EXERCISE GOAL —
All lines from the entries below that contain the string "computer" should be copied out.

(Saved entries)
■ ■ ■ ■

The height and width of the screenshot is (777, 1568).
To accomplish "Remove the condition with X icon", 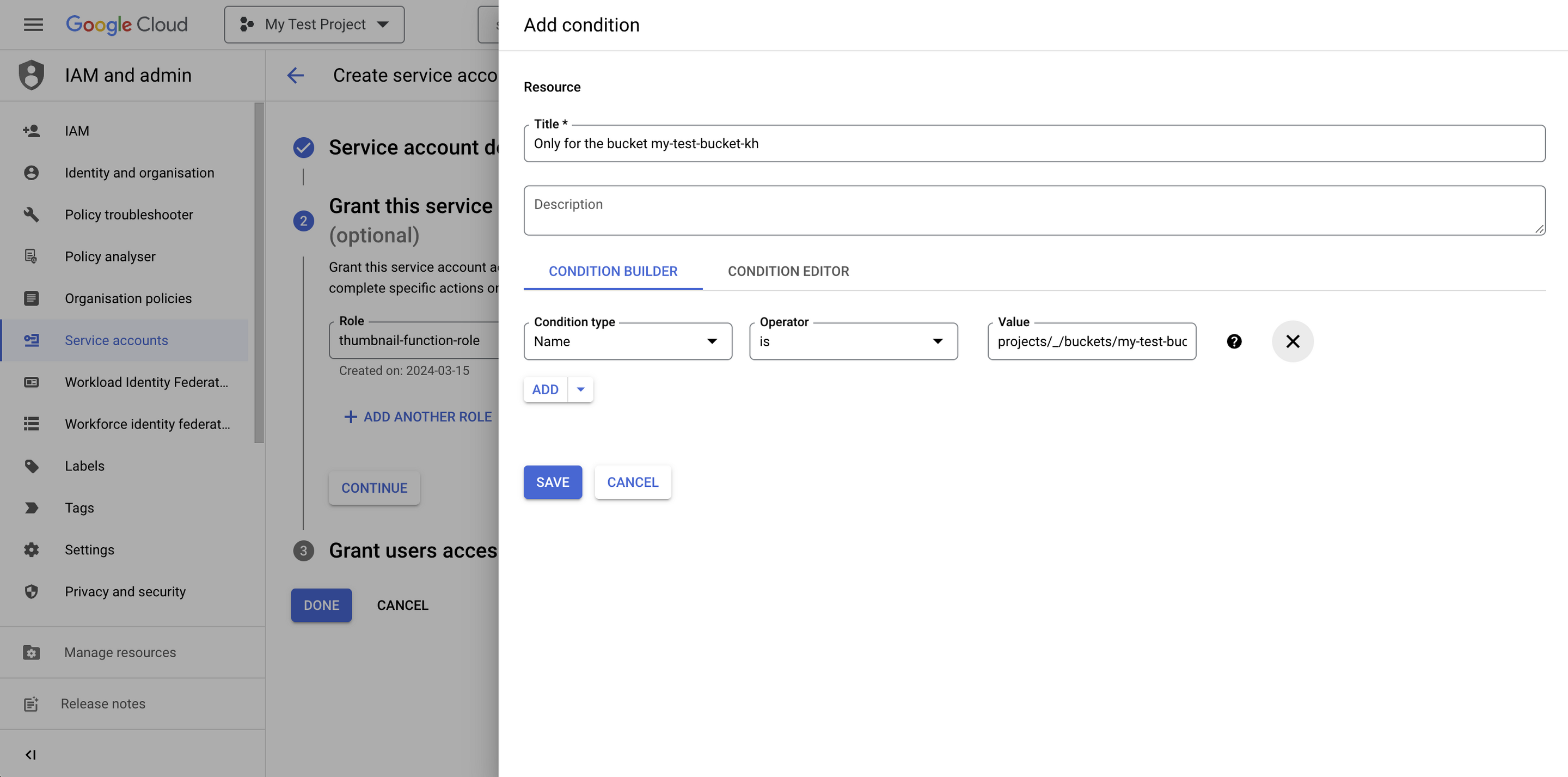I will 1293,341.
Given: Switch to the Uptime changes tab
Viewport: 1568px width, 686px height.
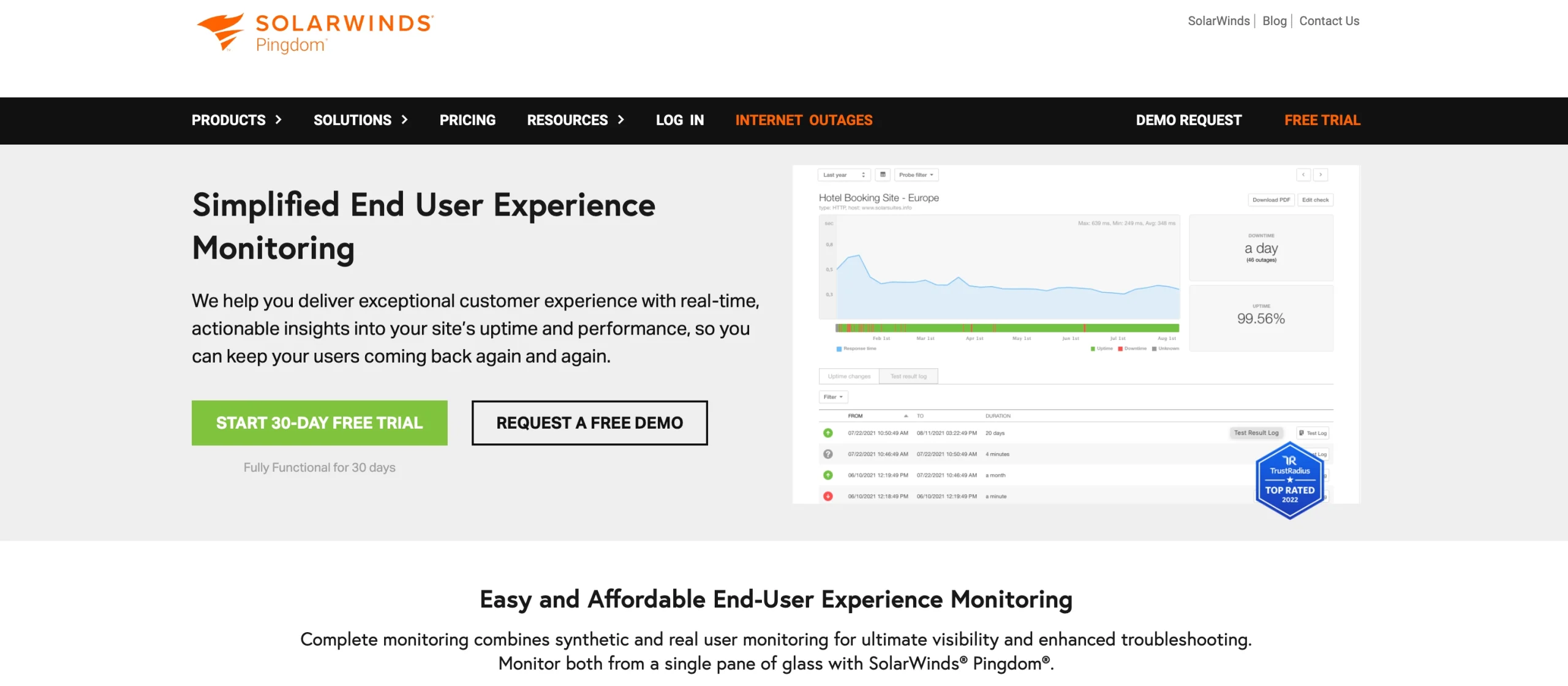Looking at the screenshot, I should coord(849,376).
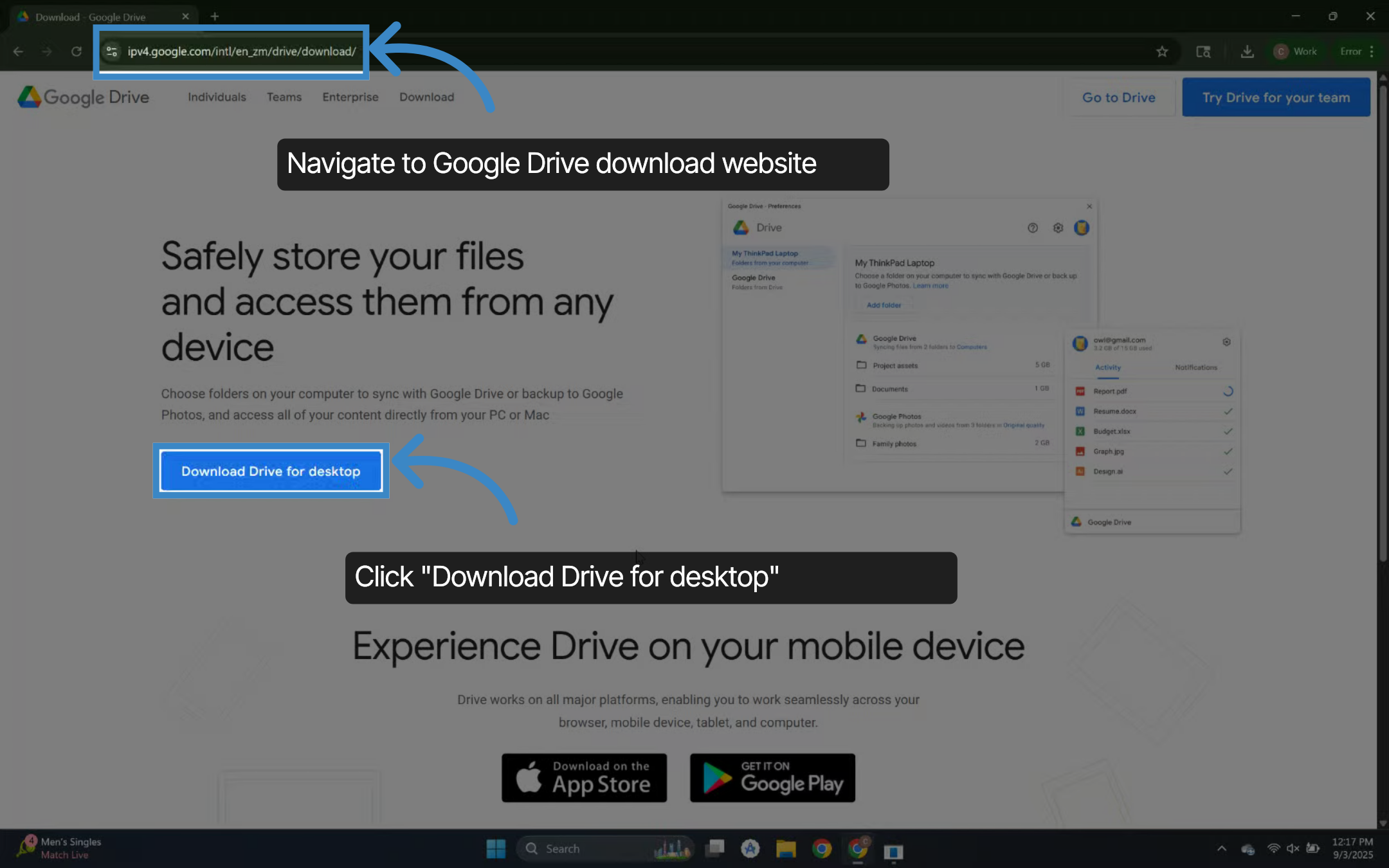
Task: Click Try Drive for your team
Action: (1276, 97)
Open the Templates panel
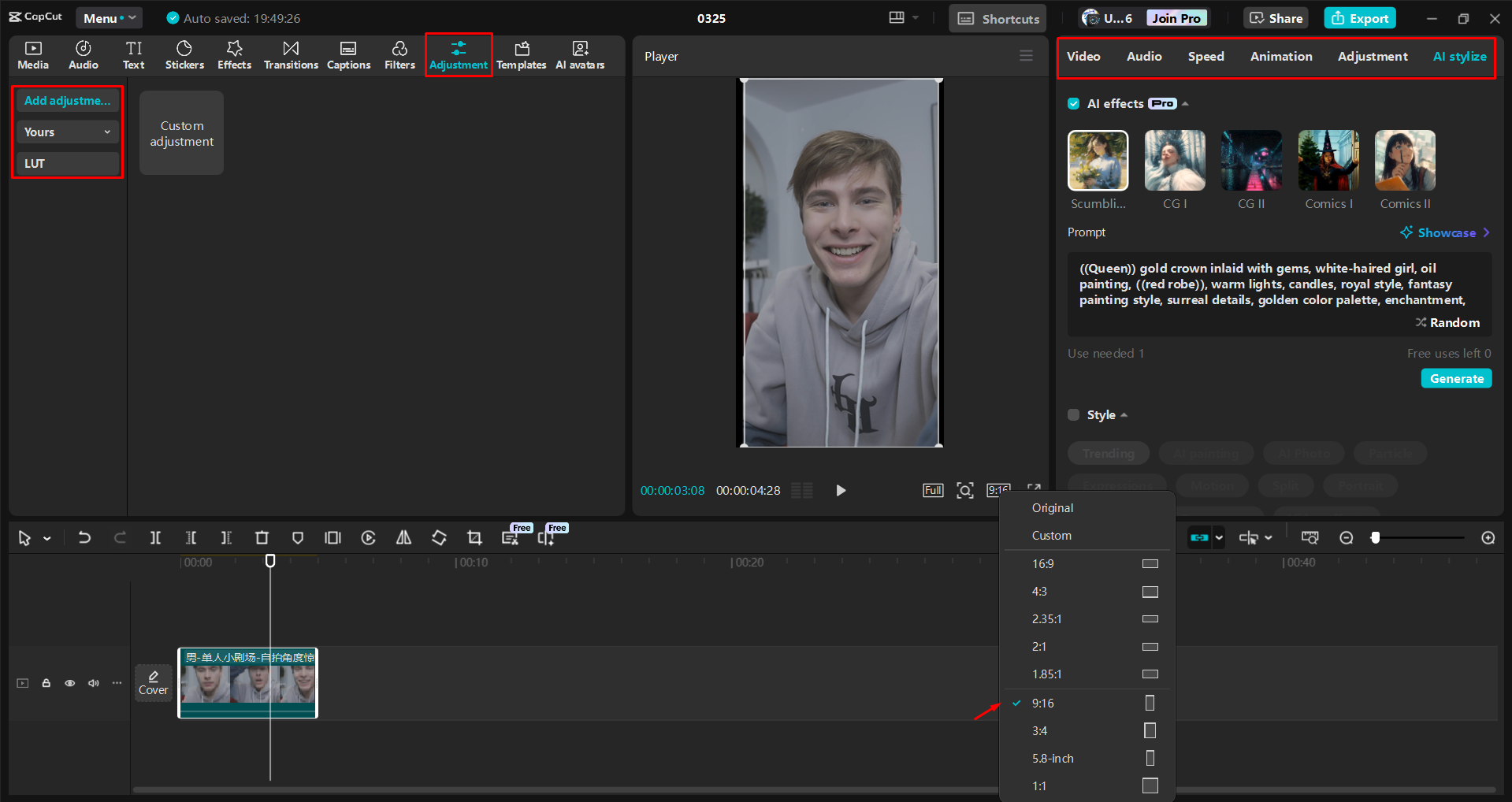This screenshot has height=802, width=1512. point(522,54)
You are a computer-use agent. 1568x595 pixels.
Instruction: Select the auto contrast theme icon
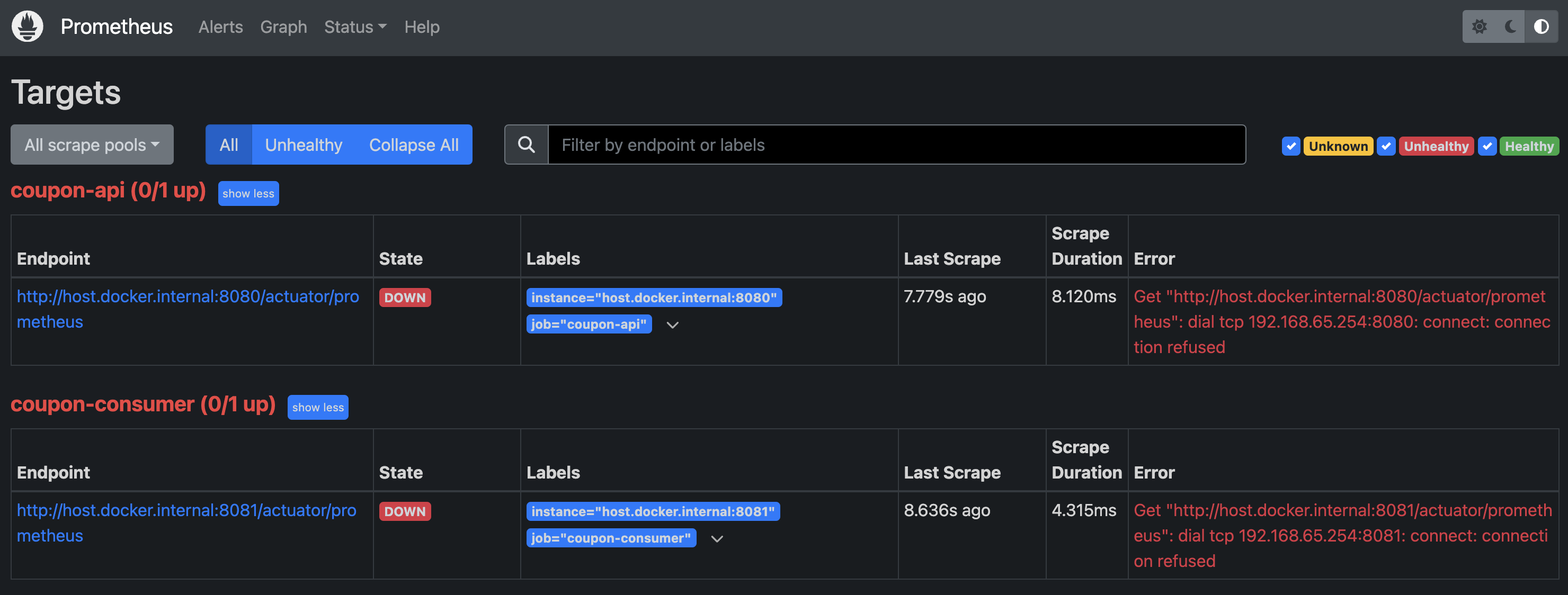click(1541, 27)
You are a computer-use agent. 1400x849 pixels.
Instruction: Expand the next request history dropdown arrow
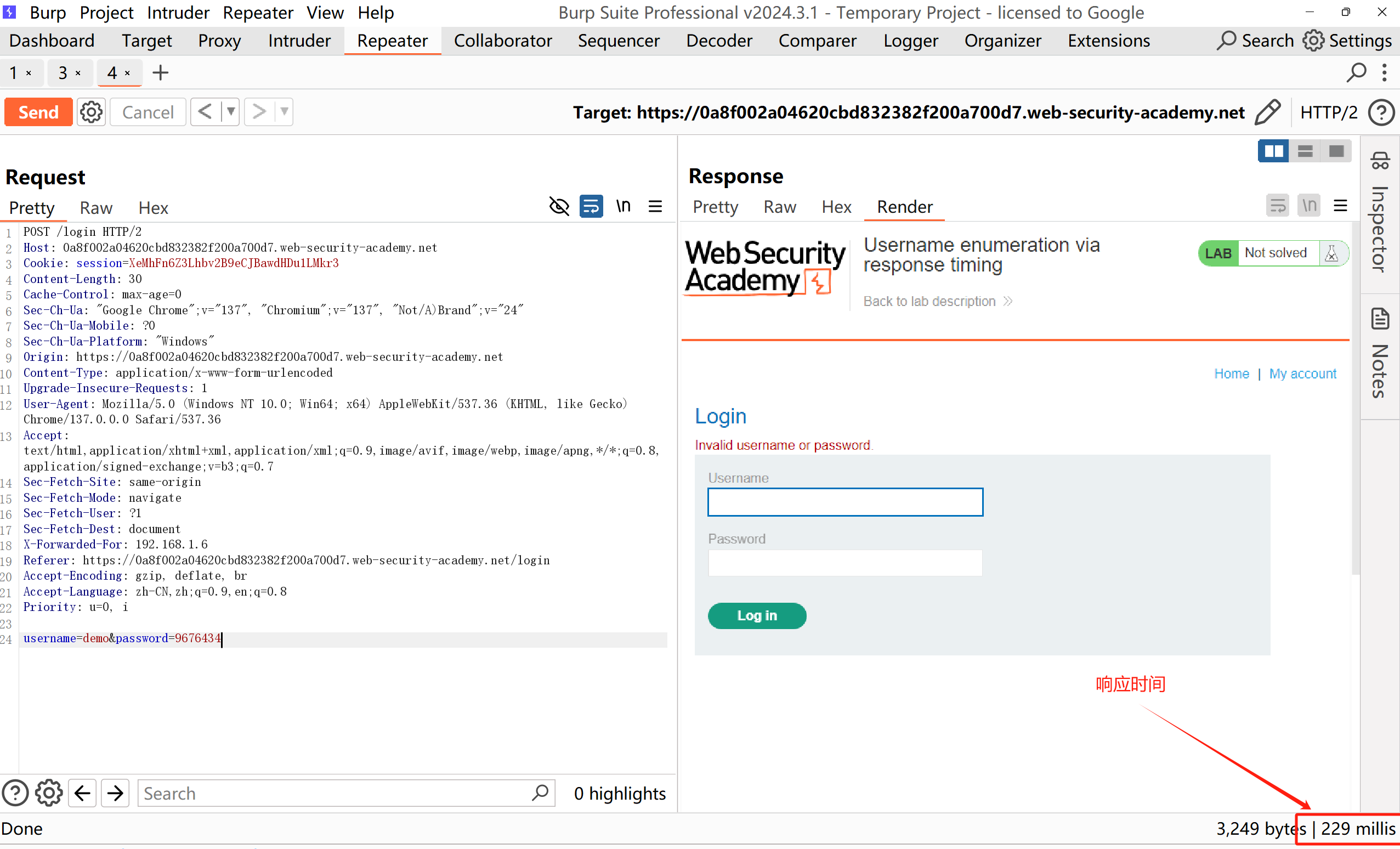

■ ■ ■ ■

REPLY —
You are a computer-use agent. 1568x595 pixels.
You are a computer-use agent. 1400x849 pixels.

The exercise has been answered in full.